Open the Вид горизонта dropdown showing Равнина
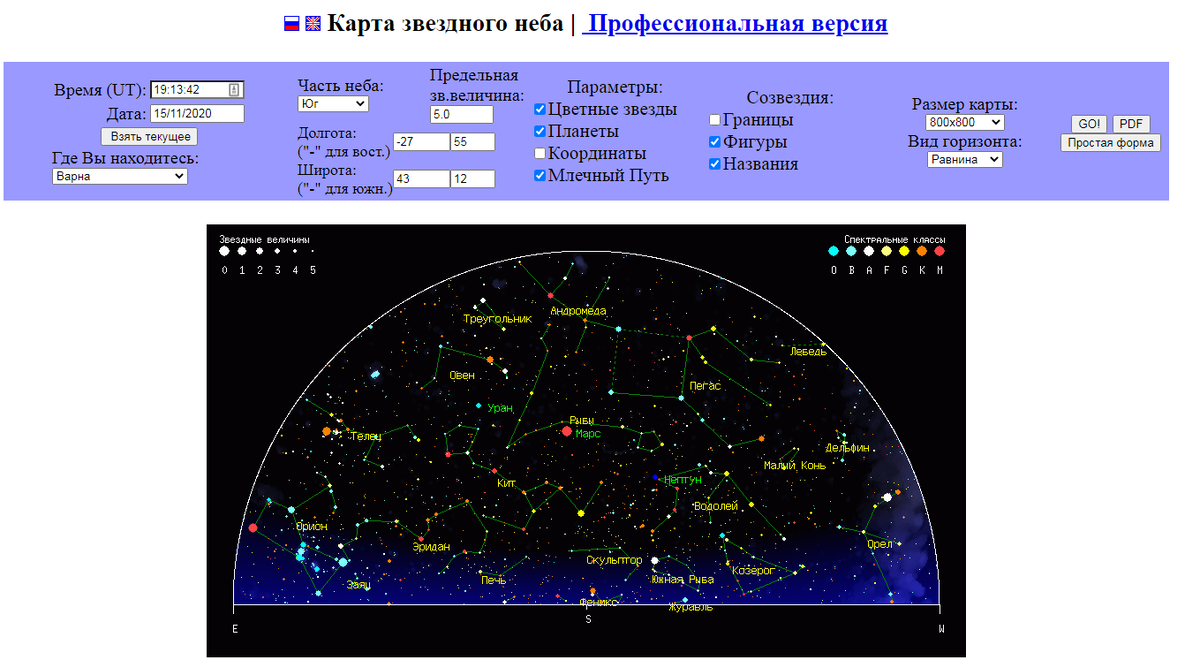This screenshot has height=660, width=1200. pyautogui.click(x=963, y=158)
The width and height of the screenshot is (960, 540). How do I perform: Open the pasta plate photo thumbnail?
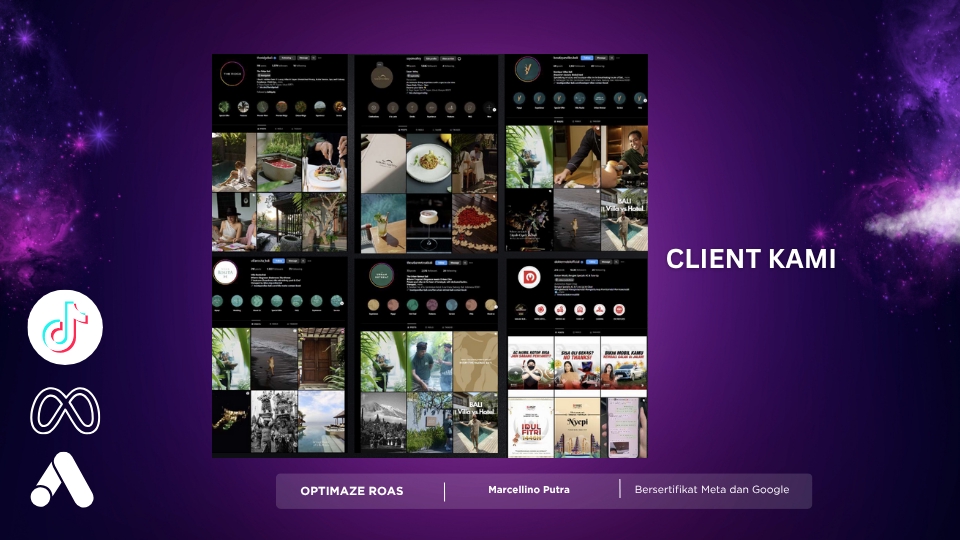pyautogui.click(x=427, y=160)
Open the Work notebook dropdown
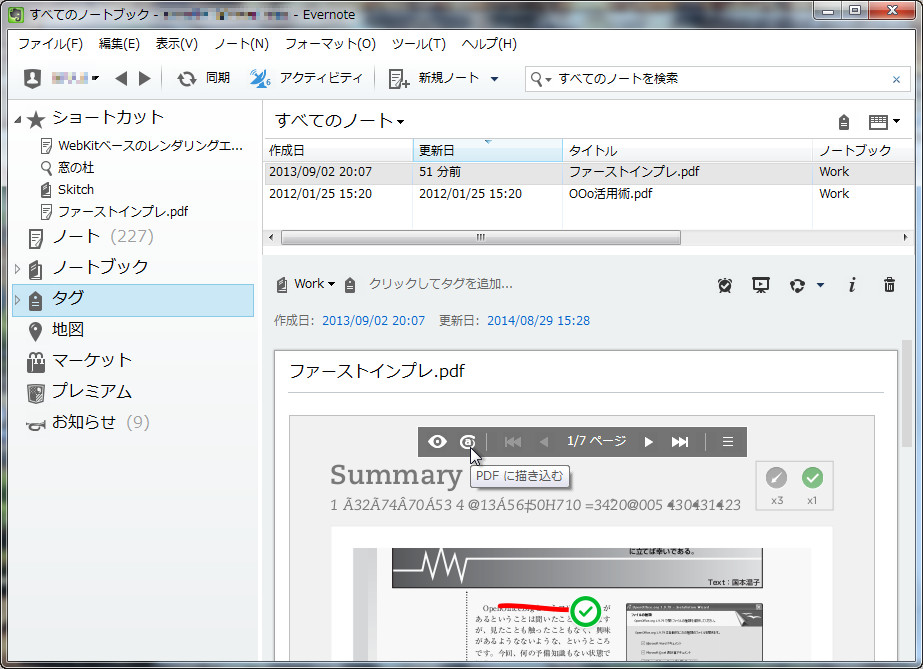The height and width of the screenshot is (669, 923). [305, 285]
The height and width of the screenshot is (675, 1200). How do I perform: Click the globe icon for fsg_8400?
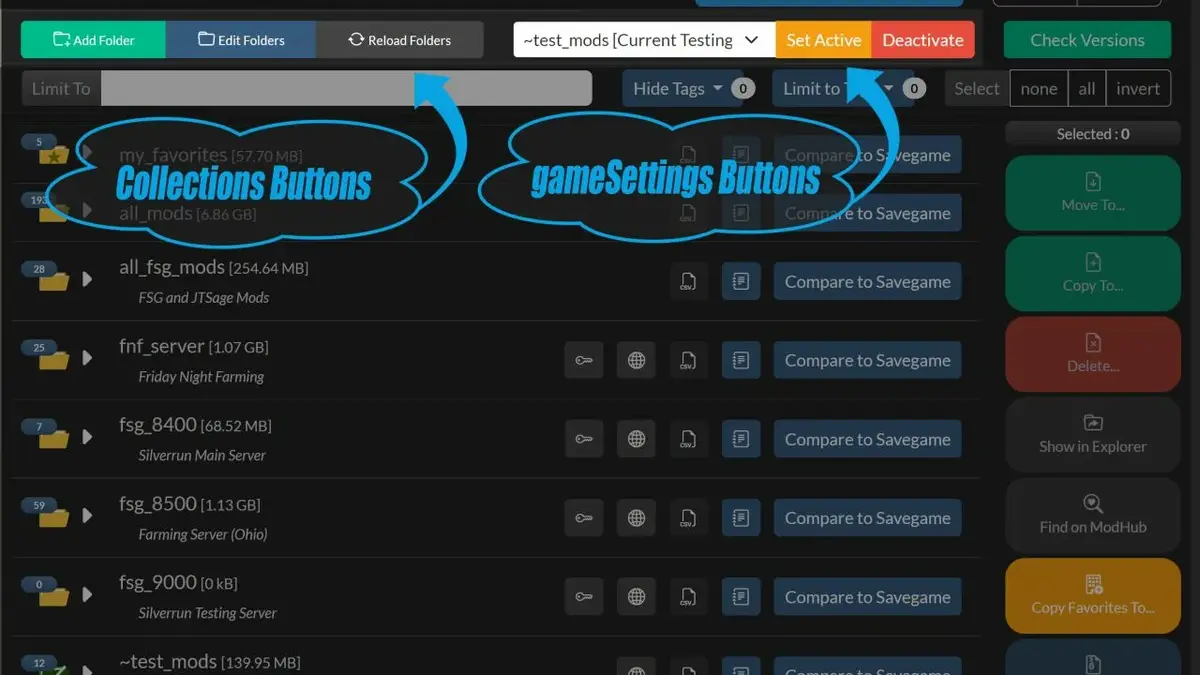point(636,438)
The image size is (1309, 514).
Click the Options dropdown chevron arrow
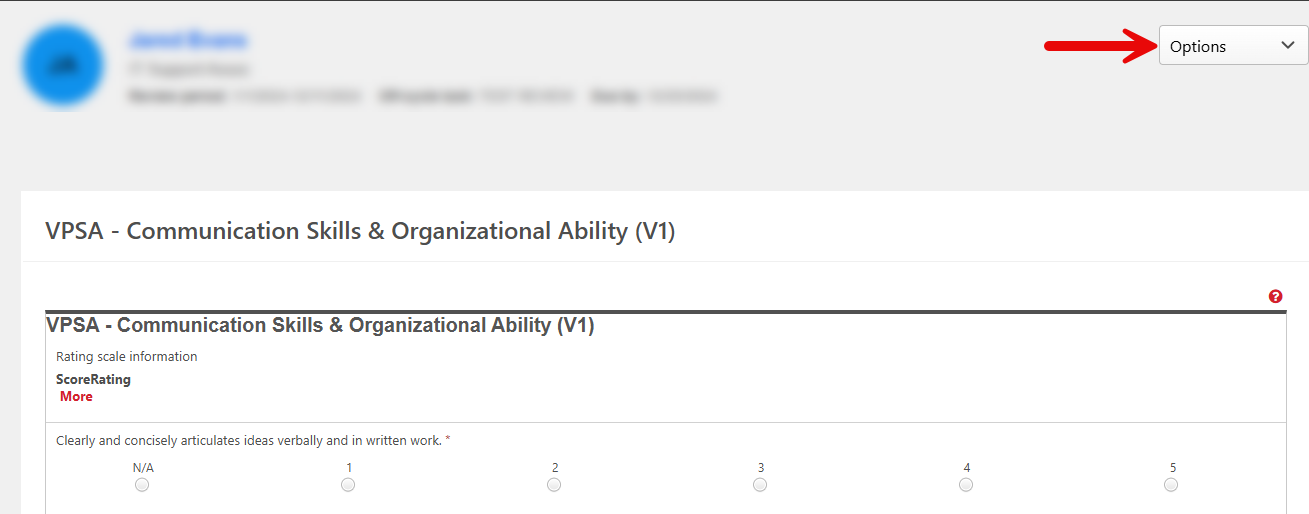click(1287, 46)
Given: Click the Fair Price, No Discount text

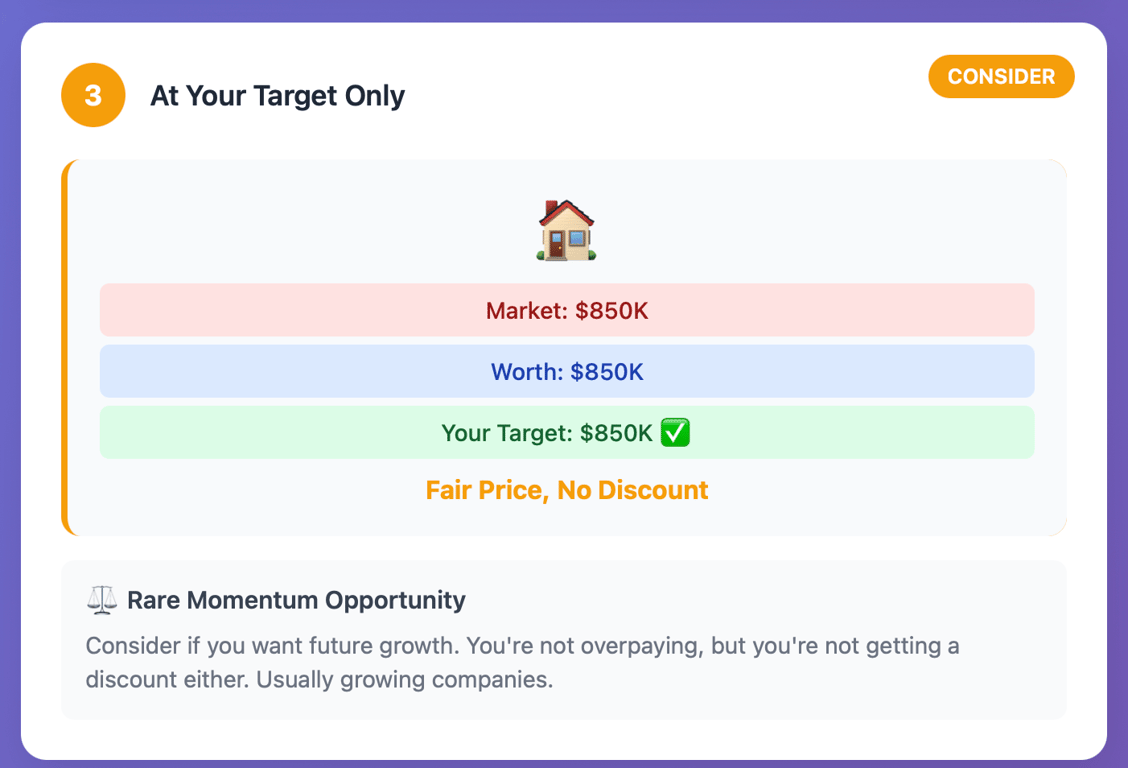Looking at the screenshot, I should pos(567,490).
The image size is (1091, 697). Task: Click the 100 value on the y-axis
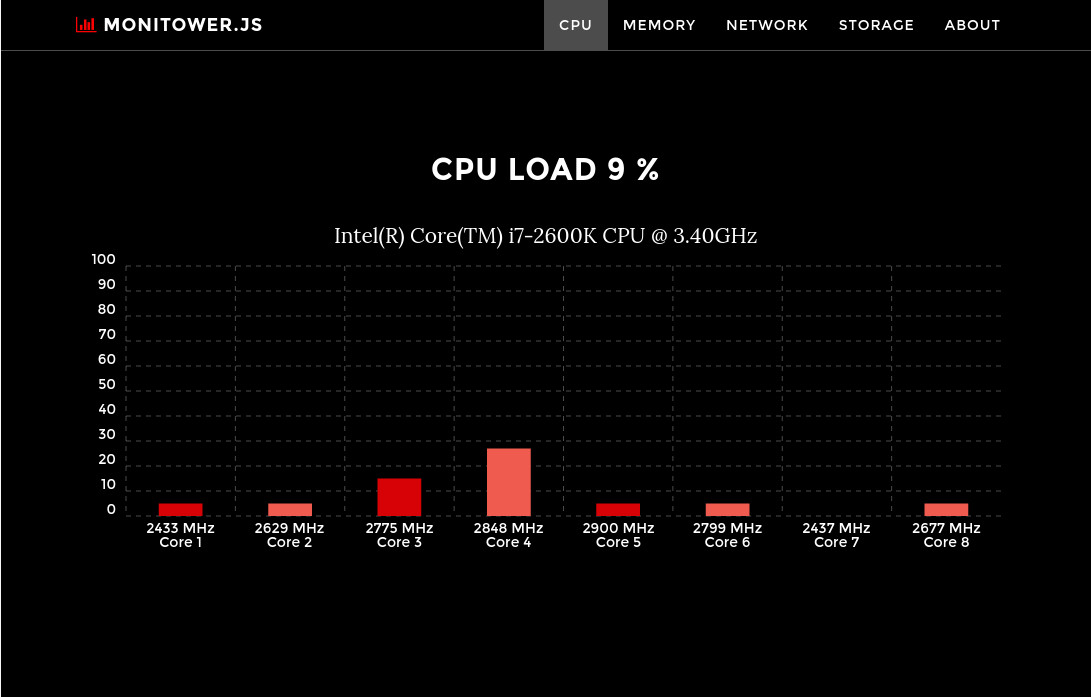pos(104,260)
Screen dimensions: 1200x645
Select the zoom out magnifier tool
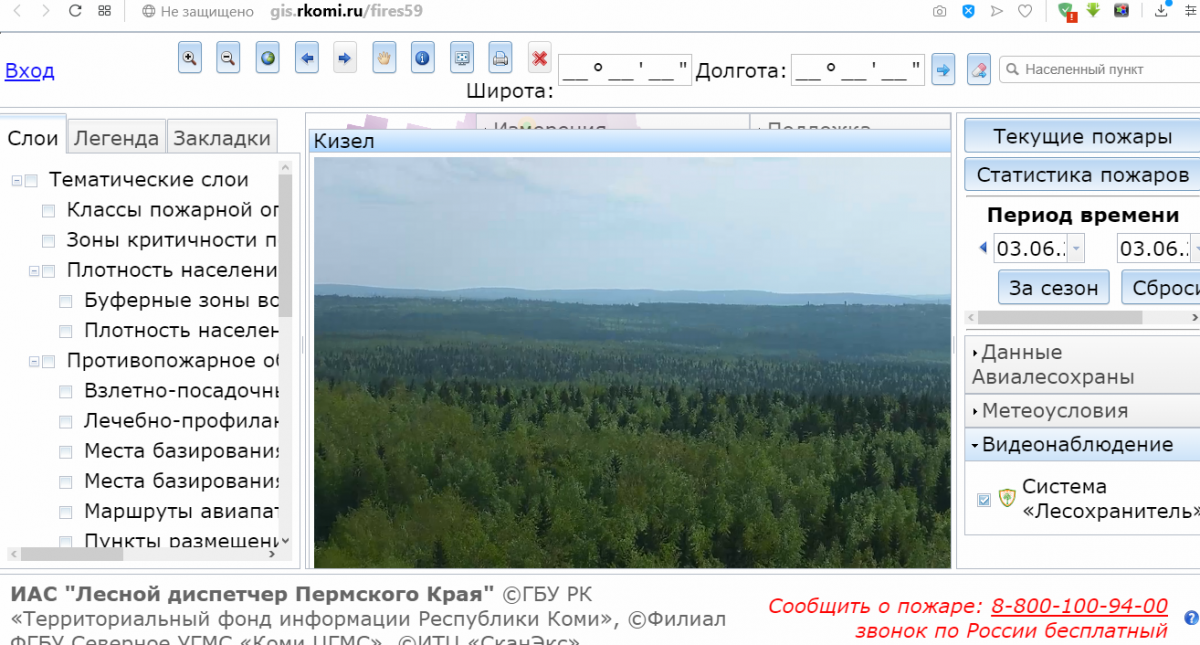tap(229, 58)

- **Work task**:
Would you reproduce the listing above exactly, without any of its images?

- **Response to the exercise**:
Open the Вид горизонта dropdown showing Равнина
This screenshot has height=660, width=1200. pyautogui.click(x=963, y=158)
The width and height of the screenshot is (960, 540). How do I perform: Open the pasta plate photo thumbnail?
pyautogui.click(x=427, y=160)
Open the Work notebook dropdown
The height and width of the screenshot is (669, 923). [305, 285]
The height and width of the screenshot is (675, 1200). How do I perform: Click the globe icon for fsg_8400?
point(636,438)
The image size is (1309, 514).
Click the Options dropdown chevron arrow
click(1287, 46)
Given: Click the Fair Price, No Discount text

Looking at the screenshot, I should pos(567,490).
The image size is (1091, 697). Task: Click the 100 value on the y-axis
pos(104,260)
Screen dimensions: 1200x645
Select the zoom out magnifier tool
tap(229, 58)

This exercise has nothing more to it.